JOHN DICKERSON: You've talked to President Obama and the first lady. So let's take a look at that clip.

(Begin VT)

MICHELLE OBAMA (First Lady of the United States): Just being able to find that solace and that peace to withstand all the negative energy, it's hard to do that alone. So there's nothing more important than family than-- than a real partnership, which is probably what made him such a great man because he had the judgment to find a partner that, well, I-- I think that's-- that's true.

PRESIDENT BARACK OBAMA: Absolutely.

MICHELLE OBAMA: I mean I think that's a sign of his character that he chose a woman that was his equal. I don't think he would have had Jackie Robinson without Rachel.

(End VT)

JOHN DICKERSON: So there is your point about Rachel Robinson. But the--the first lady and the President don't show up in a lot of documentaries.

KEN BURNS: No, they were very generous with their time. But I think what was so clear maybe to them as well as to us is that here you have four people, two couples, Jackie and Rachel and-- and the President and the first lady sort of hurdling through different times and spaces. And, yet, for a moment they're-- they're uniting and for a second Jackie and Rachel and-- and the President and the first lady sort of merge and they also seem utterly human.

JOHN DICKERSON: A couple of questions about the process here. What was it like having Jackie Robinson in your head?

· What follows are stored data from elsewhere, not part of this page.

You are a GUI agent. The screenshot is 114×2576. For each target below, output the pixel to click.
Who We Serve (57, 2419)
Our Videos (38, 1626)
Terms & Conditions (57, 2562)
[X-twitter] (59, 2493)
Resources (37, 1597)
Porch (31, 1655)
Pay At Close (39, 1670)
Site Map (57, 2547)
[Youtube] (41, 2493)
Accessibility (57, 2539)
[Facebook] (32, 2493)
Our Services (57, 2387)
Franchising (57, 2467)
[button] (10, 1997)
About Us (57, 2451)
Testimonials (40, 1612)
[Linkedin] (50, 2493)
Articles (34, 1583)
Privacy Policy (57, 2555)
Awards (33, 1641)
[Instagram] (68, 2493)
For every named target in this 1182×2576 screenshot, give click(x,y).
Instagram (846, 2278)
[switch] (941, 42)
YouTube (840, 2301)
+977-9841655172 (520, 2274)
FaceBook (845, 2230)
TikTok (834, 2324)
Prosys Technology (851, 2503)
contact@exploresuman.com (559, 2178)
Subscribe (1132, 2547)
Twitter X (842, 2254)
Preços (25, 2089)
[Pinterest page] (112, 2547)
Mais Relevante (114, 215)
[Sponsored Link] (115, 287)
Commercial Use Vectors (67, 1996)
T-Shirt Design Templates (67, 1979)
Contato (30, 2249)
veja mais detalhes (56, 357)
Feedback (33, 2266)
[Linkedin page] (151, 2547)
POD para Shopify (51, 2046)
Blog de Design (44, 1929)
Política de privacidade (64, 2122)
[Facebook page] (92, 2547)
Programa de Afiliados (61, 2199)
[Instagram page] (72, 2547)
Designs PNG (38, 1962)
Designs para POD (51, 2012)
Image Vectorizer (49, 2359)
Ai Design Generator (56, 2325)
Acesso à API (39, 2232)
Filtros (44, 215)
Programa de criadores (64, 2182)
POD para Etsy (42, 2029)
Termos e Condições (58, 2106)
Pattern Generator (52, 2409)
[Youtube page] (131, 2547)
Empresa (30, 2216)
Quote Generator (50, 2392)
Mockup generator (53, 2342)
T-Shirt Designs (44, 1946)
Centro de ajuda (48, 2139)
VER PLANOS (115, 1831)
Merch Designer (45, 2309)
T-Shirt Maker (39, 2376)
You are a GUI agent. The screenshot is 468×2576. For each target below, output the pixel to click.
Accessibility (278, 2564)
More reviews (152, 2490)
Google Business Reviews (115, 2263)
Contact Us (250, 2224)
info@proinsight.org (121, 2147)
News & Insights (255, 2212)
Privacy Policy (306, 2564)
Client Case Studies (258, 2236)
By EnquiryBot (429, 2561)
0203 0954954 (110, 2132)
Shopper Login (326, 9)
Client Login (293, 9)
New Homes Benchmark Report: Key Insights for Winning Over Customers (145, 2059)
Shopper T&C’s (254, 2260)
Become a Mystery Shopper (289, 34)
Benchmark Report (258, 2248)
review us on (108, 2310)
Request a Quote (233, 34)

KEN BURNS: I-- I find it incredibly moving. He was a doer and not a sayer and I think I spend way too much of my time talking and not doing. And he makes me want to make the world better not just make it better for my own little niche but make it better for others. And that is exactly what he wants. You know at the very end of the film, it's a little bit of a downer. He's not sure he's had it made actually in fact. Then you think that every April fifteenth, every single ballplayer puts on his uniform in every stadium in the major leagues, that it's the only number retired in every stadium. He appeals to the best in us and that's what makes it just not only a great story in sports but a great story in American history and in-- and in some ways a great human story.

JOHN DICKERSON: Ken Burns, thanks very much, and we'll be right back in a moment.